5. Attestation

Keystone support a simple attestation scheme using ed25519 signatures on hashes of the security monitor and enclave content.

See Keystone-Demo for the most up-to-date example of how the attestation flow works for applications.

5.1. Using Attestation

To use remote attestation in Keystone a remote client needs 3 things:

  • A public key for the device root private key
  • An expected hash for the enclave they wish to launch
  • An expected hash for the security monitor
  • A copy of the enclave report after launch

Once you have these items, the sdk/lib/verifier library provides the tools to validate the report.

5.2. Device Root Keys

For security guarantees to hold, the platform must support storage of a device root key accessible only to the bootloader/sm.

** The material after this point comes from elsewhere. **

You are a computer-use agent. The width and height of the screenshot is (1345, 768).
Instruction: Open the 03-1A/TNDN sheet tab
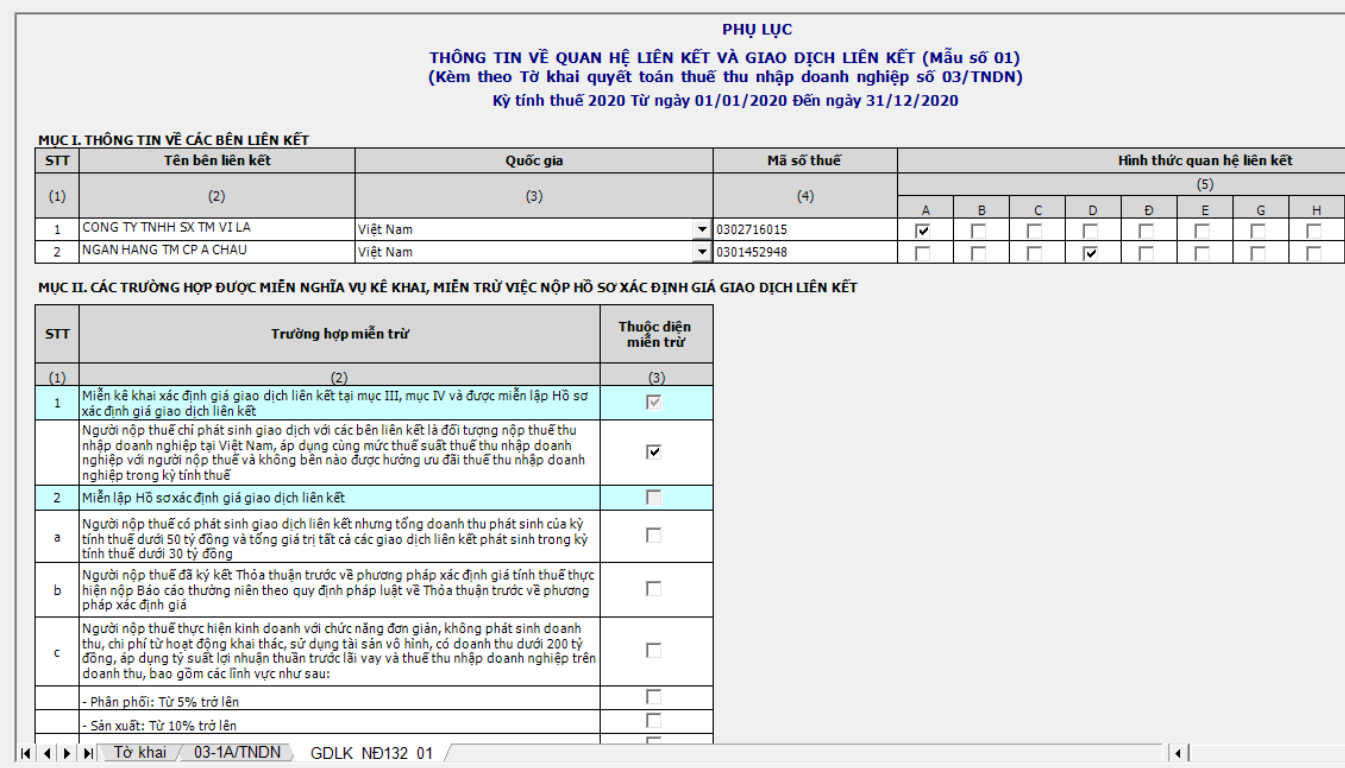coord(237,752)
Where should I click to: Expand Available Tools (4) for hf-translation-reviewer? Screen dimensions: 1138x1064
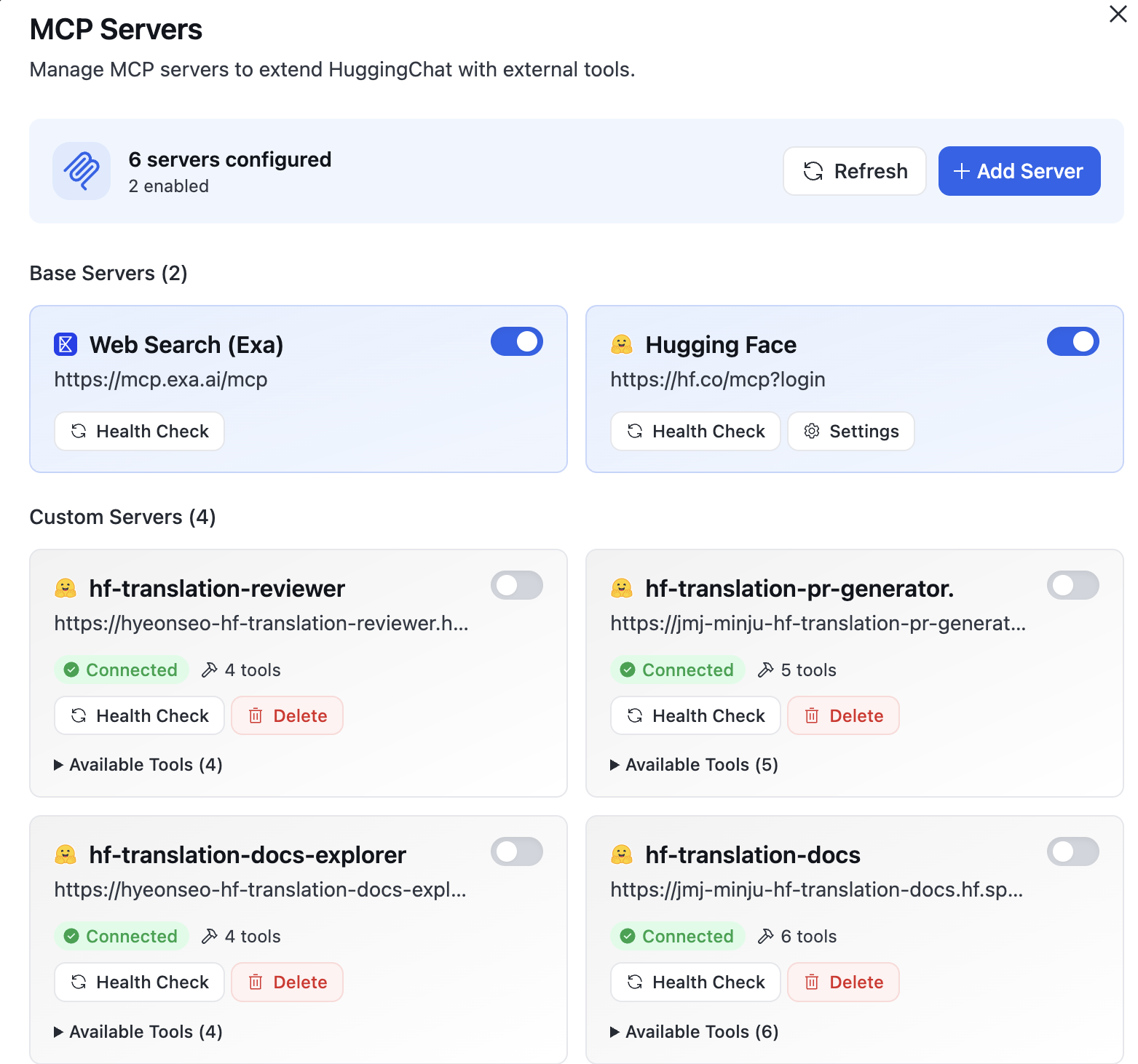pyautogui.click(x=138, y=765)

Keystone cannot provide this support on its own.

For testing purposes we provide the ability to hardcode a device public/private key into the bootloader. This keypair is in bootrom/test_dev_key.h.

5.3. Generating Enclave Attestation Report

Once an enclave has started, it may request the SM to provide a signed enclave report and signed SM report:

SM Report contains:
  • A hash of the SM
  • The attestation public key

All signed by the device root key.

Enclave report contains:
  • A hash of the enclave at initialization
  • A data block from the enclave of up-to 2KB in size

All signed by the attestation public key.

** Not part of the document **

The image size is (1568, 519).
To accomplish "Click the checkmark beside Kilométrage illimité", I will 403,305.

The verifier, when provided with the device public key, expected SM hash, and expected enclave hash, will verify the signatures these reports.

5.4. Enclave Hashes

Currently generating the expected enclave hash value is a manual process. Keystone-Demo has an example of a way to do this

  1. Modify enclave host application to emit the hash from given report.
  2. Run modified host and application in qemu
  3. Save emitted hash value on the remote client

Keystone will be adding support for a more streamlined hash generation process in the future.

5.5. Security Monitor Hashes

The Keystone repository will provide in the riscv-pk subproject an sm_expected_hash.h file that should contain the current expected hash value of the security monitor as a C array.

If modifications are made to the SM for testing, the hash can be obtained in the same way as the expected enclave hash.